• **What is needed**: Here are some records. Copy each one exactly.

Records drawn from a dataset:
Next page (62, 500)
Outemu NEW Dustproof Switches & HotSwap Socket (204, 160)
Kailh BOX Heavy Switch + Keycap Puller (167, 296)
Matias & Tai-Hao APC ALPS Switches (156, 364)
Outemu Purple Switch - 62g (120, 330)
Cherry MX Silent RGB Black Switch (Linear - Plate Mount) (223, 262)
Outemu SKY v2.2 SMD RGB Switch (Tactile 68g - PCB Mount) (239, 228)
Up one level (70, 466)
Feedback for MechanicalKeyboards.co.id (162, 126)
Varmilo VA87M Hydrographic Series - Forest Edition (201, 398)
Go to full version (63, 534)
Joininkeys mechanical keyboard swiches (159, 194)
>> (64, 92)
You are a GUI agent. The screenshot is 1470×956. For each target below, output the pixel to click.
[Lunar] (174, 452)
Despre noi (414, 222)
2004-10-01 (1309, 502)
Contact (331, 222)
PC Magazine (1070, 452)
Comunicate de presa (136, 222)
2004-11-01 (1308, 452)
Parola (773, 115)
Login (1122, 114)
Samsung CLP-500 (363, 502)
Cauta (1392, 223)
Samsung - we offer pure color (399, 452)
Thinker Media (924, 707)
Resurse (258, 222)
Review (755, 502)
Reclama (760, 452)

• **Exercise answer**:
Next page (62, 500)
Outemu NEW Dustproof Switches & HotSwap Socket (204, 160)
Kailh BOX Heavy Switch + Keycap Puller (167, 296)
Matias & Tai-Hao APC ALPS Switches (156, 364)
Outemu Purple Switch - 62g (120, 330)
Cherry MX Silent RGB Black Switch (Linear - Plate Mount) (223, 262)
Outemu SKY v2.2 SMD RGB Switch (Tactile 68g - PCB Mount) (239, 228)
Up one level (70, 466)
Feedback for MechanicalKeyboards.co.id (162, 126)
Varmilo VA87M Hydrographic Series - Forest Edition (201, 398)
Go to full version (63, 534)
Joininkeys mechanical keyboard swiches (159, 194)
>> (64, 92)
You are a GUI agent. The screenshot is 1470×956. For each target below, output the pixel to click.
[Lunar] (174, 452)
Despre noi (414, 222)
2004-10-01 (1309, 502)
Contact (331, 222)
PC Magazine (1070, 452)
Comunicate de presa (136, 222)
2004-11-01 (1308, 452)
Parola (773, 115)
Login (1122, 114)
Samsung CLP-500 (363, 502)
Cauta (1392, 223)
Samsung - we offer pure color (399, 452)
Thinker Media (924, 707)
Resurse (258, 222)
Review (755, 502)
Reclama (760, 452)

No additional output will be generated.